Different tools are useful in different settings, however, most MSF projects are not a non-communicable disease programme working with refugees in Jordan – so they may not always be appropriate.

The standard exit interviews have never provided feedback for members of staff, but this is one of the best ways to improve performance and therefore help more people.

Changes take teamwork

It has taken a while for the idea of having a patient satisfaction process in our project to be shared, and then reviewed, and then for me to make more detailed proposals… and then to get things up and running. 

I’ve been very much supported to make this happen, in particular by my colleague Abdullah who was appointed as a referral and quality improvement nurse a few months ago. He has done most of the legwork by interviewing patients (and most of the data entry, too!).

Although most of us never come across epidemiologists in our everyday lives, they are experts in creating surveys and analysing the results, and I was lucky to have two working part-time on our project. They helped me by challenging the details, concepts and approaches that I suggested, as did my medical coordinator, so that our new assessment is appropriately designed (“KISS” is a great bit of advice: Keep It Short and Simple).

Early results

In late February, the first surveys started in our clinics and we have carried out a few (about 10-12) every week since.  

We deliberately kept it simple to start with, to find out what the overall feelings were about our receptionists, nurses, doctors, pharmacists and health promoters. Patients scored each question from “1 = Very poor” through to “5 = Excellent”, and, we now have some results.

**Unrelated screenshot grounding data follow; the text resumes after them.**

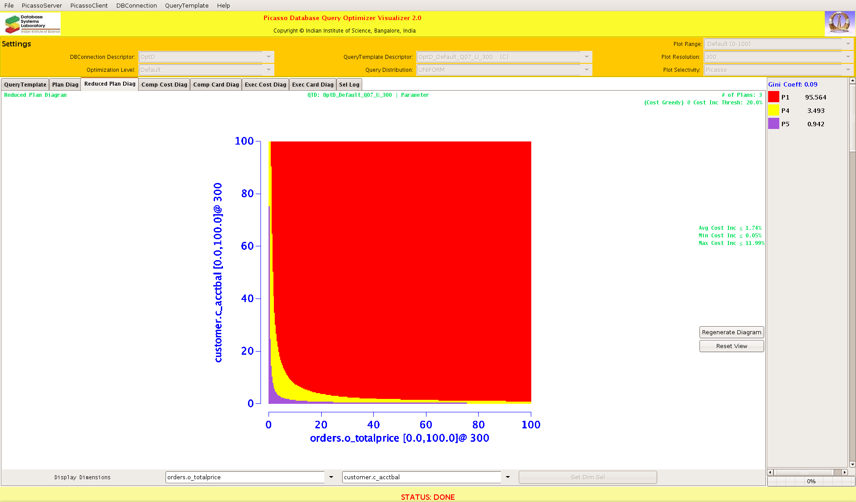Screen dimensions: 856x502
Task: Switch to the Plan Diag tab
Action: (x=65, y=84)
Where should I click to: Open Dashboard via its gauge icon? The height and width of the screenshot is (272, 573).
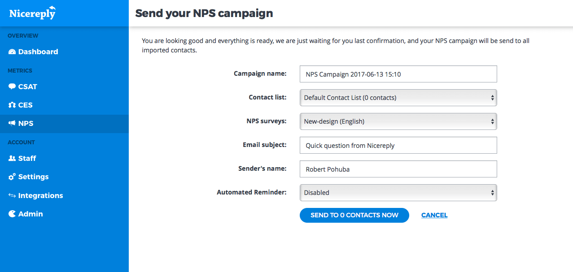pos(12,52)
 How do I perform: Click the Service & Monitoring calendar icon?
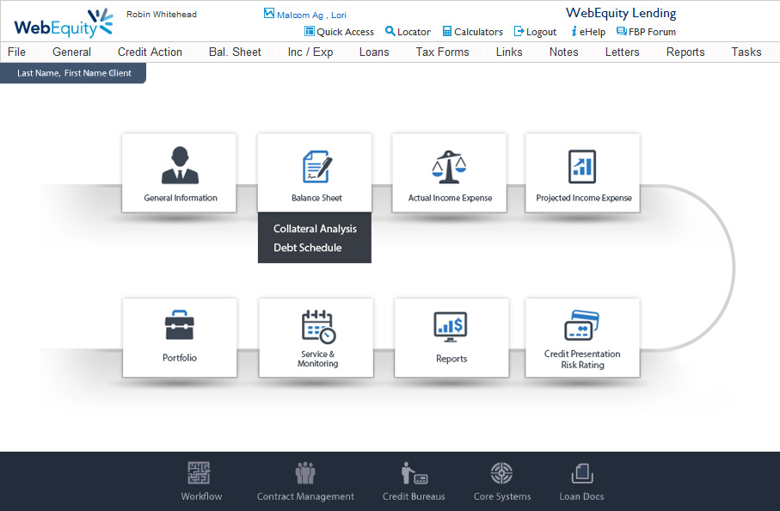317,326
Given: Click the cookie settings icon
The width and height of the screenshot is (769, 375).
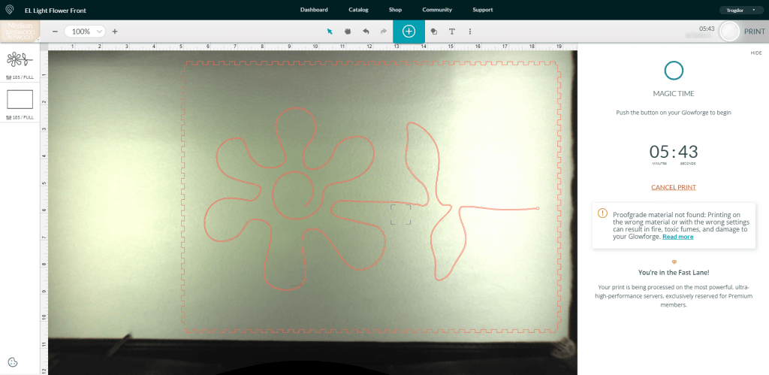Looking at the screenshot, I should 13,362.
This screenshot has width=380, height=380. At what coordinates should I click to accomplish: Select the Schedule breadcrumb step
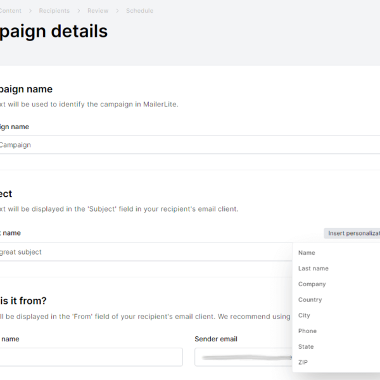(139, 11)
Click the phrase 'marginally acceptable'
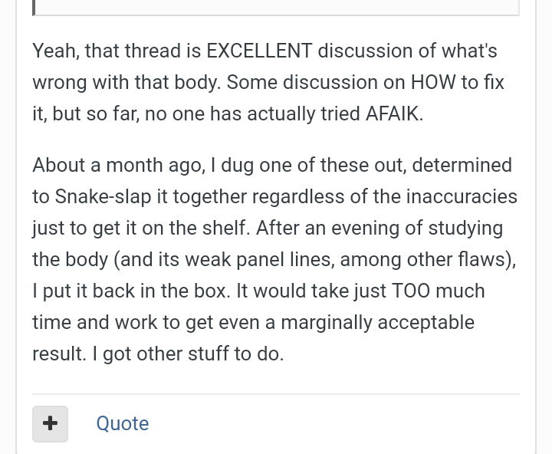This screenshot has width=552, height=454. (x=377, y=323)
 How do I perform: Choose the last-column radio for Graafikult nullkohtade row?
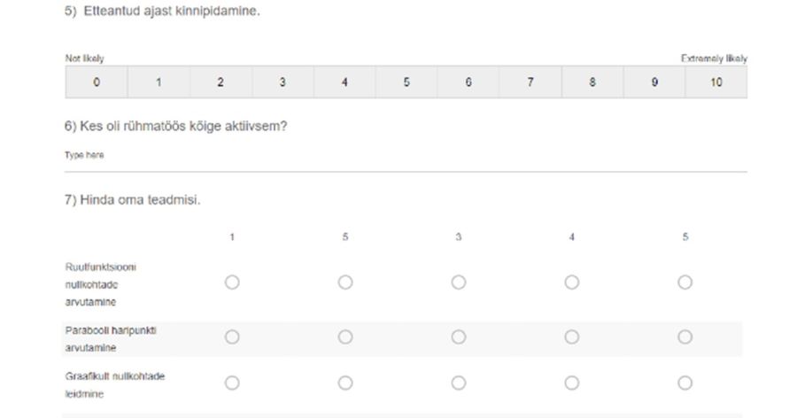(x=685, y=383)
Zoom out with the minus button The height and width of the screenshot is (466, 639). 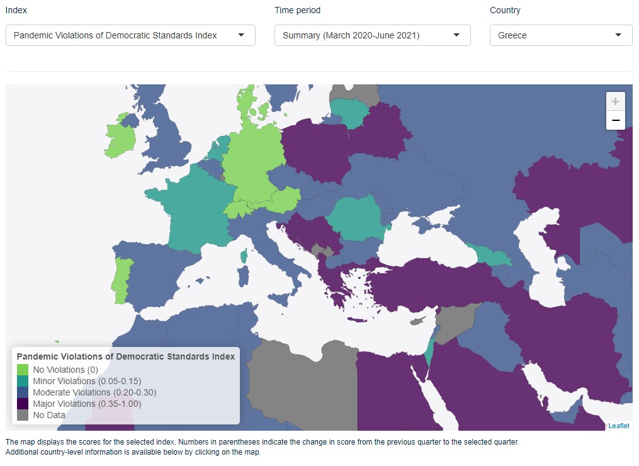point(615,120)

Example of results from the patient survey work in Jordan. Credit: Mike Tomson

Example of results from the patient survey work in Jordan. Credit: Mike Tomson

The feedback on the programme has been generally positive across every part of the patients’ experience. There are some areas that are not quite as wonderful as others, although some of these experiences can be explained by having temporary staff covering roles.

The most negative feedback was from a question about how hard it was to get to the clinic, however, more typically patients used the survey to feedback on our doctors.

A blog is not a place to provide all the results of a survey but if anybody wants more information please make a comment and I’ll get back to you.  

I have now been able to share the great results to our staff and to publicly celebrate what is a real commendation of their hard work.

The next phase

We have now started the next phase with an amended questionnaire which asks much more detailed questions. This is to help us explore whether there are any areas of our staff training that we need to address or significant differences between personal approaches by individual doctors or nurses.

All of this is only possible because we have a relatively stable base of Jordanian staff who work in our clinics (many of whom have been here since almost the start of the programme). So, providing this feedback is a good investment in helping them and in turn helping the refugees and vulnerable people the programme is here for.

Our patients generally have little choice about coming to us as we are the only place in about 10 miles for them to get free care for non-communicable diseases. However, we have now shown that we can listen to their concerns and treat them with respect.